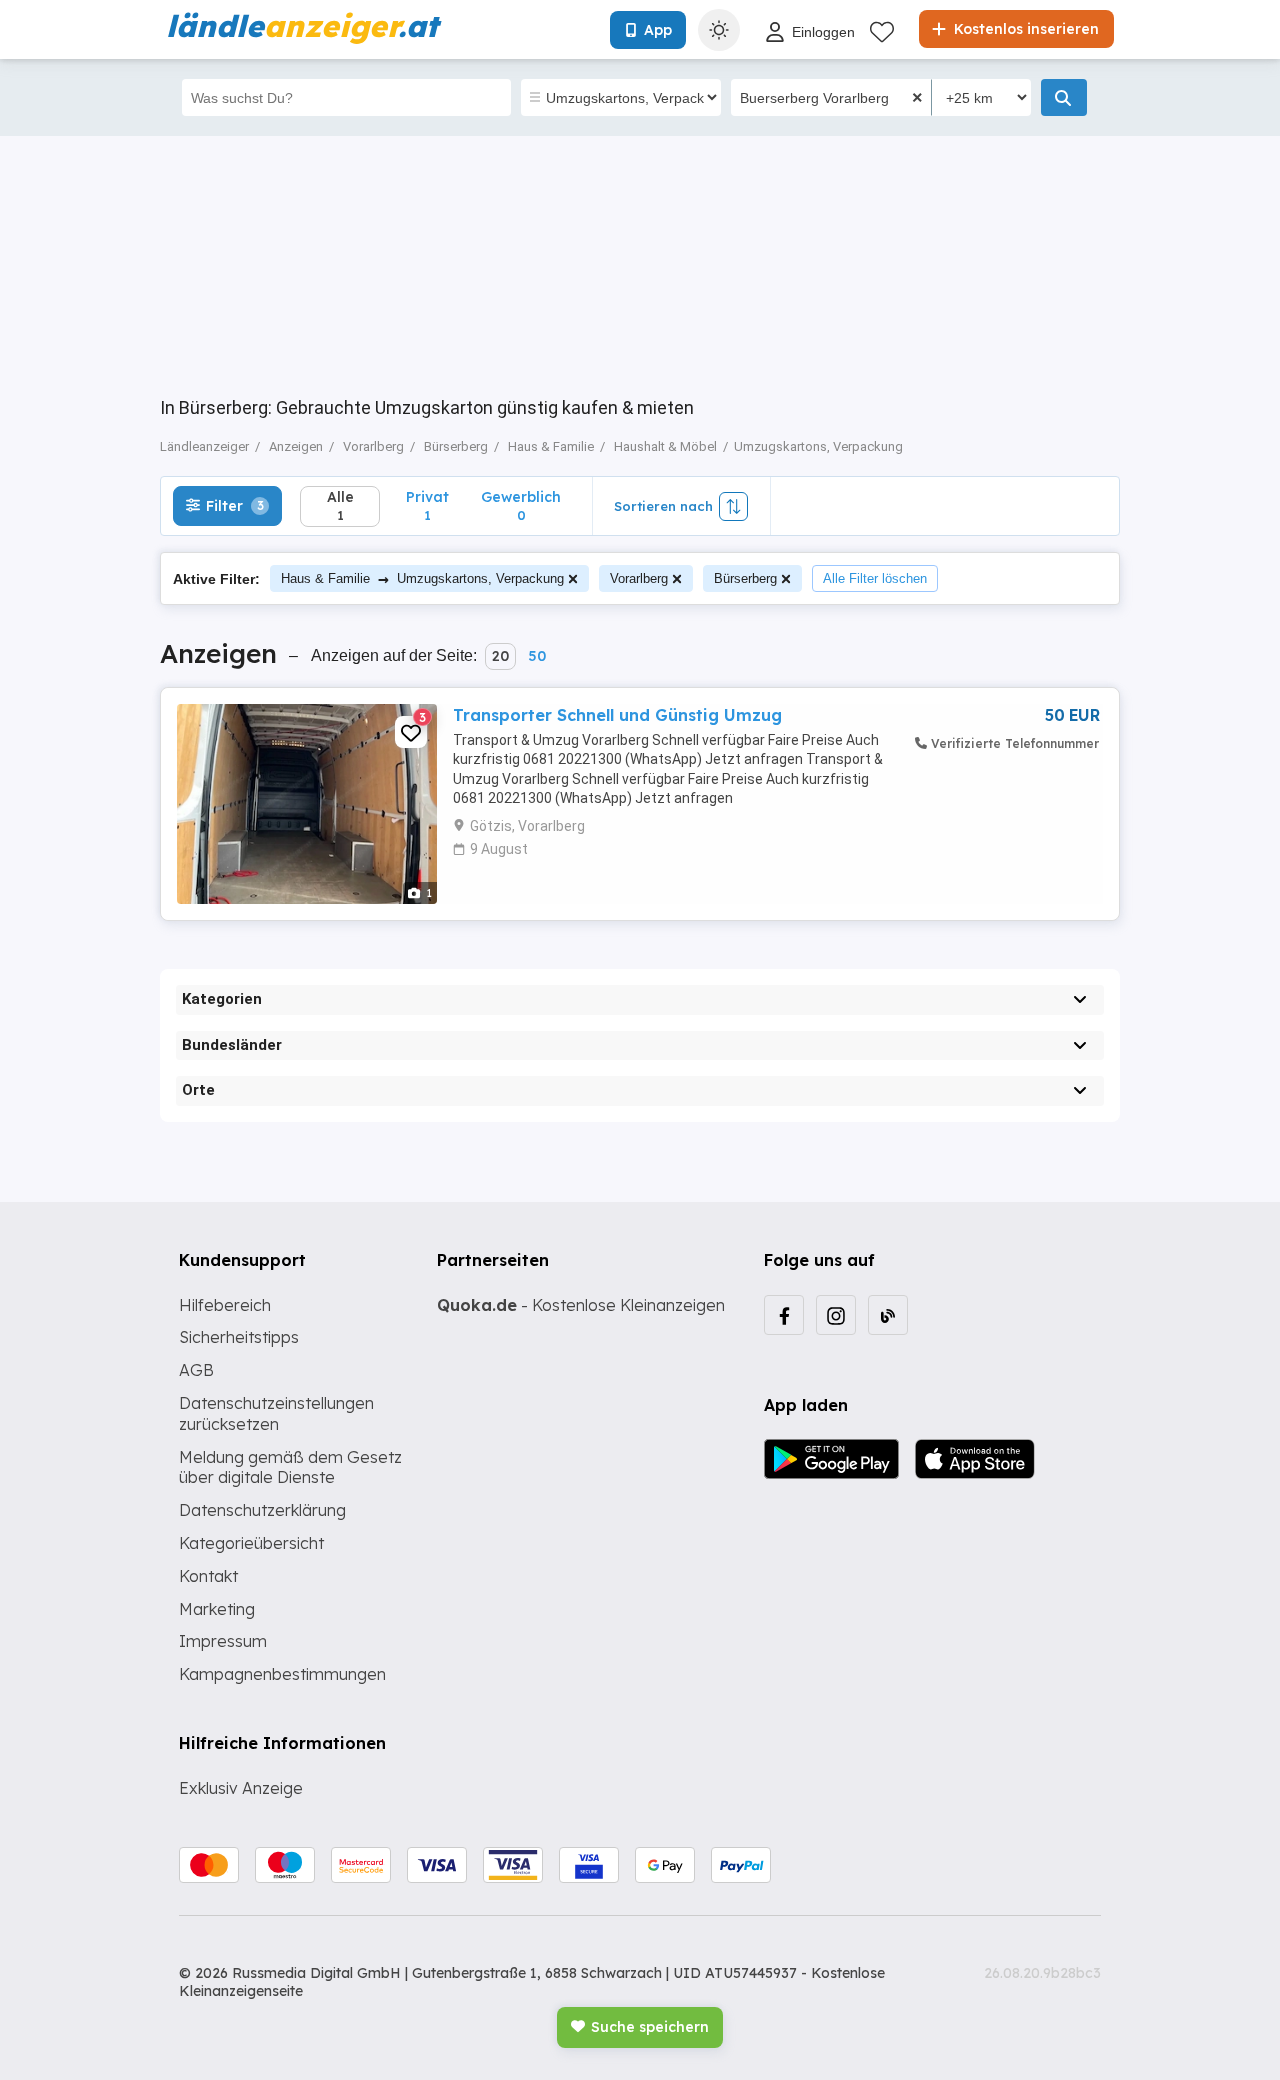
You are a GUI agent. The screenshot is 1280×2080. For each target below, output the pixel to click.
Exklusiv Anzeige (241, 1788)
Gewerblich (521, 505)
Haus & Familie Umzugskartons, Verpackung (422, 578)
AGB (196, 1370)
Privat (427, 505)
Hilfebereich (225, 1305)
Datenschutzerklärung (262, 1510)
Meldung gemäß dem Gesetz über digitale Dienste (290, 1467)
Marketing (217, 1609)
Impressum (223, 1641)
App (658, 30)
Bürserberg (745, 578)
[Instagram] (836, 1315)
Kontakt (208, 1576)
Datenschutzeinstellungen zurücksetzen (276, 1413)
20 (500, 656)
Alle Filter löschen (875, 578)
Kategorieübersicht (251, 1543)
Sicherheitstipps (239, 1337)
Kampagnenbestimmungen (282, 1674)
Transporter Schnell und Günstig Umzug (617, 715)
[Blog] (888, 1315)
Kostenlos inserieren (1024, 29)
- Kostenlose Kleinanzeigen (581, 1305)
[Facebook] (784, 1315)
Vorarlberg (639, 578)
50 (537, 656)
+ + + +
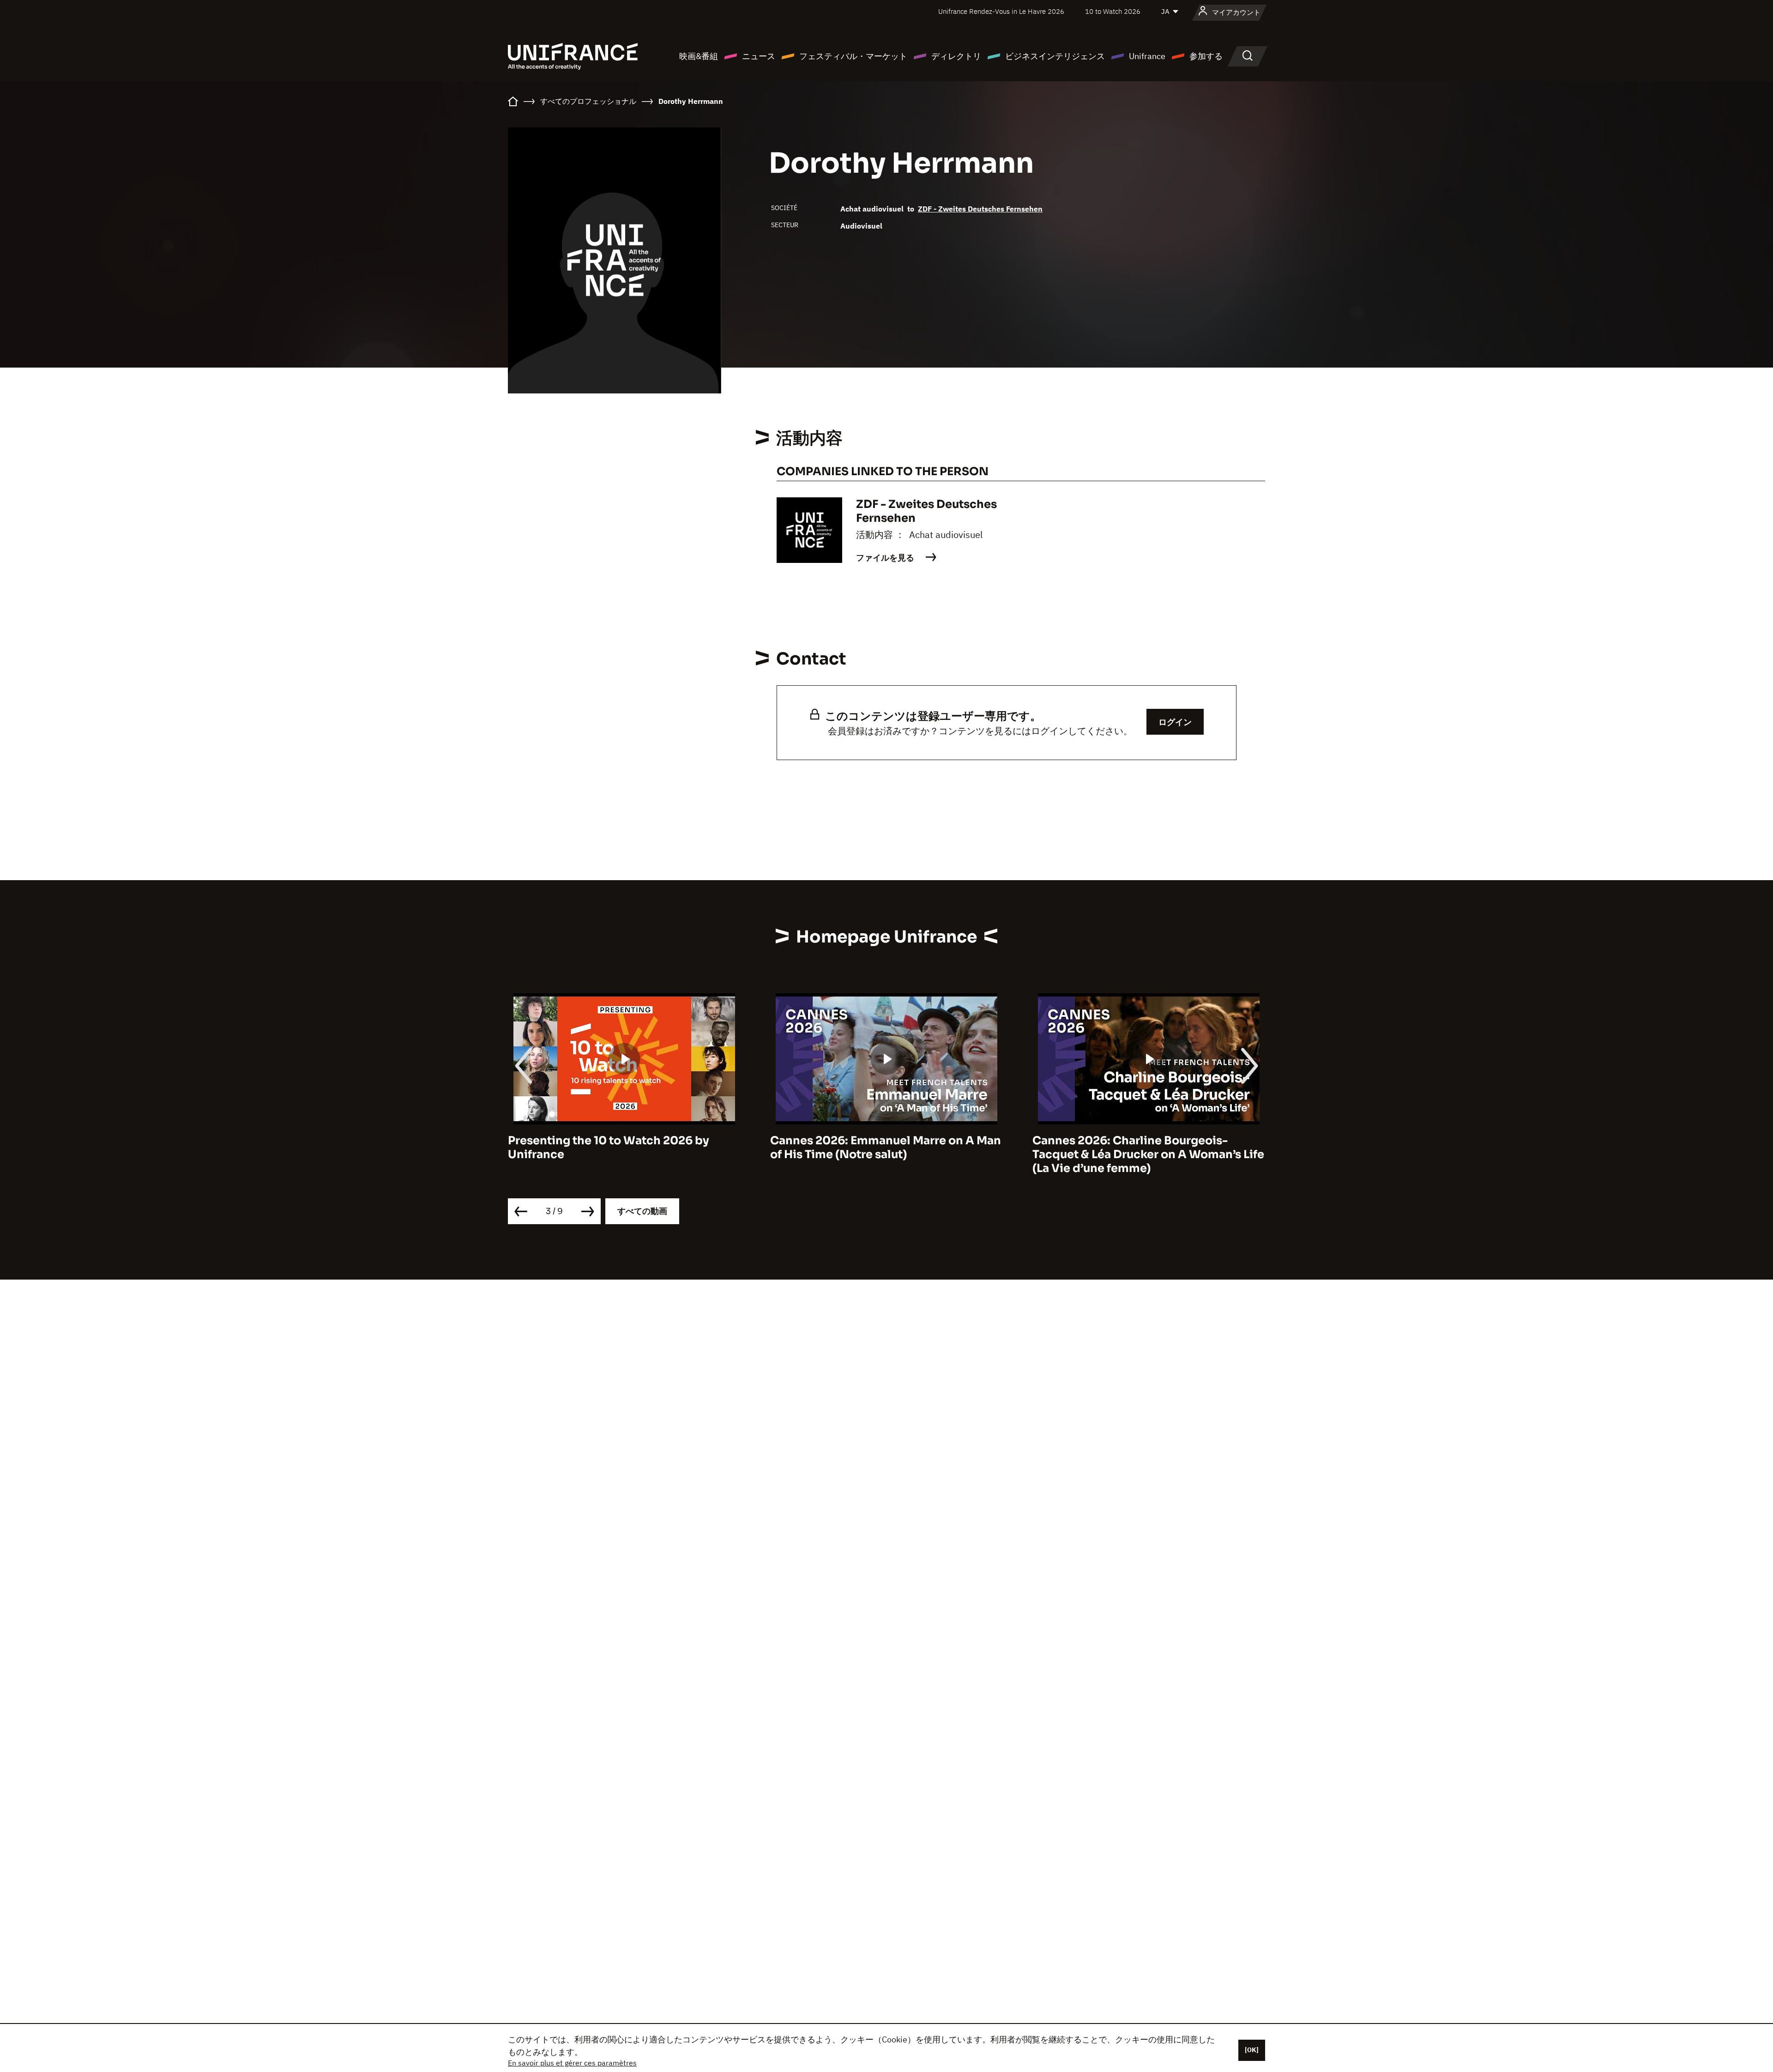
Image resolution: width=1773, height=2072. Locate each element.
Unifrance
+ + + +
[TASK TO CARRY OUT]
Copy the lines above exactly, beginning at the line that has "Kontakt (208, 1576)" and stopping after the line that has "Kampagnenbestimmungen (282, 1674)", and omit the rest.

[RESPONSE]
Kontakt (208, 1576)
Datenschutzeinstellungen zurücksetzen (276, 1413)
20 (500, 656)
Alle Filter löschen (875, 578)
Kategorieübersicht (251, 1543)
Sicherheitstipps (239, 1337)
Kampagnenbestimmungen (282, 1674)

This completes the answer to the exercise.